Texas Instruments is one of the big boys in its sector and the company, headquartered in Dallas, employs around 35,000 people and achieved a turnover in the region of US$ 10 billion in 2009. Europe is responsible for some 35 percent of that turnover and the company’s European distribution centre is located in Utrecht in the Netherlands. The central Benelux sales office in Eindhoven opened its doors in 2009. “That was a deliberate choice,” says Texas Instruments Regional Sales Manager Benelux, Thijs Tullemans. “The company opted to employ the strategy of operating in close proximity to its customers. In doing so, we both will and can manifest our long-term commitment to our clients and our business in an even more emphatic manner. Choosing to decentralise our sales activities and the resultant investment is also the result Texas Instruments’ anticipated growth. Our vision of ‘more feet on the street’ has led to the creation of 20 new sales offices across Europe, and from Eindhoven we stretch across the entire Benelux region.”
High Tech Campus
Selecting Eindhoven in Brabant was, says Tullemans, actually an obvious choice. “We’re at the heart of innovation here. Within a radius of 150 kilometres you can find approximately 50 percent of all industry in the Benelux that employs semiconductors.” It is not just the major companies like Philips, ASML and TomTom, and there are numerous other smaller companies that are permanent Texas Instruments clients.
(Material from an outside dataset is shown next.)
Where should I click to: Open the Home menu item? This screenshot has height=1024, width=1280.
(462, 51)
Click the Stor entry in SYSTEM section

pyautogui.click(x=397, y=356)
From Eindhoven we focus primarily on promising innovations and pilot projects,” Tullemans explains, “and here on the High Tech Campus alone we already have several dozen customers. The nature of open innovation prevalent on this campus was a pleasant surprise to us, and it results in a favourable business climate that perfectly suits Texas Instruments.”
The added value provided by the High Tech Campus could well see Texas Instruments spreading its wings even further in Eindhoven in the future. “We’re already seeing a rise in the number of people we are devoting to sales and support in the Benelux with regard to field research and engineering,” says Tullemans. “The open innovation network in which we operate here can result in us also offering companies customer-specific developments and working together with them as high-tech partners.”